Como factor que atenúa, pero no desaparece responsabilidades, está el trato que un artista o intelectual ecuatoriano, o incluso aquel que se asume bajo la gaseosa figura del gestor cultural, ha recibido permanentemente de parte de la empresa privada del país. La pobre participación de ese sector explica en parte la cadencia clientelar del país porque ante esta el arte y la cultura asumen la figura del mendigo que estira la mano para recibir monedas o migajas. Después de mucho insistir. No contamos en el Ecuador con un evento cultural de nivel que sea plenamente auspiciado o apoyado por la empresa privada. Ni uno solo. Salvo que el almuerzo anual de un conocido banquero del país al que asisten, no sin cierto vergonzante arribismo, artistas e intelectuales selectos sea considerado como tal. Sin embargo, no falta el ingenuo que reclama airadamente incentivos o estímulos para que mediante alguna ley esa empresa privada y el mercado reemplacen al Estado en su rol de financiar y subsidiar actividades artísticas y culturales en el Ecuador, como si eso fuese a hacer verdaderamente una diferencia en una actitud que ha tenido una aplastante continuidad histórica.
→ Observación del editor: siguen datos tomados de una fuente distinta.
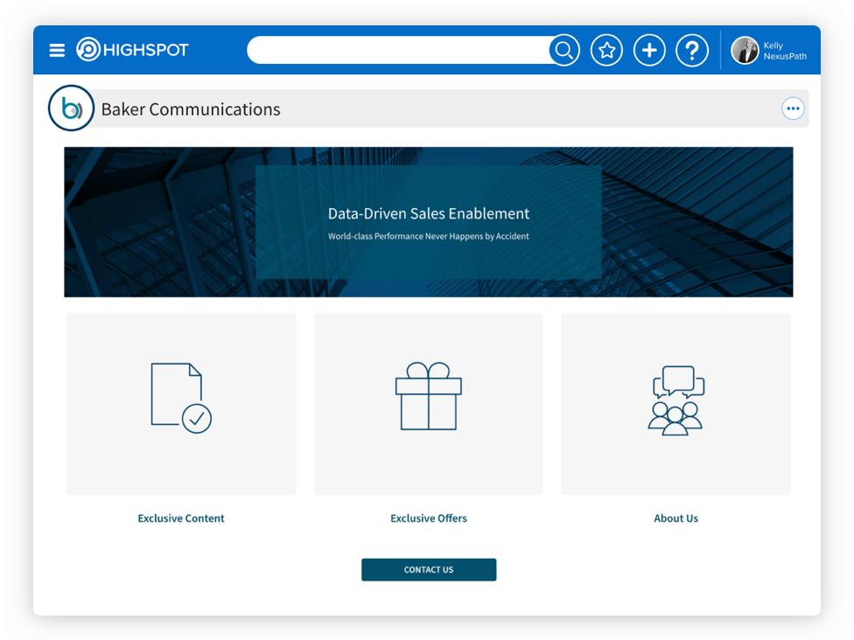Click the About Us link
The height and width of the screenshot is (640, 854).
676,518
Buen ejemplo de cómo la empresa privada ecuatoriana entiende la cultura se puede ver en la programación diaria de las cadenas de televisión comercial del país.

En suma, he centrado mi crítica en el accionar de la Casa de la Cultura, pues, a pesar de sus factores positivos, ha carecido de una práctica institucional profesional y ha sido el nido del clientelismo en la cultura del Ecuador. Es triste pero cierto. He pintado un panorama oscuro abiertamente dejando de lado los ejemplos factuales de lo mucho que hemos avanzado para erradicar las viejas prácticas del palanqueo, pues no creo que dorar la píldora sea una forma de aproximarnos al objetivo. Falta mucho por cambiar. El círculo vicioso no deviene virtuoso mientras su dinámica se encuentre secuestrada por una lógica provincial. La plena y total proyección del genio local en la escena global se alcanzará cuando superemos por completo los muñequeos gracias a mecanismos auditables, transparentes, eficientes y eficaces de fomento y circulación de contenidos en todos los niveles administrativos del país, no solo en pocas instituciones y menos con discursos repetidos que apelan a la esencia del deber ser de viejos y conocidos fantasmas. El clientelismo aflora en el ADN del ser humano si es que encuentra el ecosistema adecuado para desarrollarse, siendo depredador natural de la calidad y enemigo declarado de la transparencia.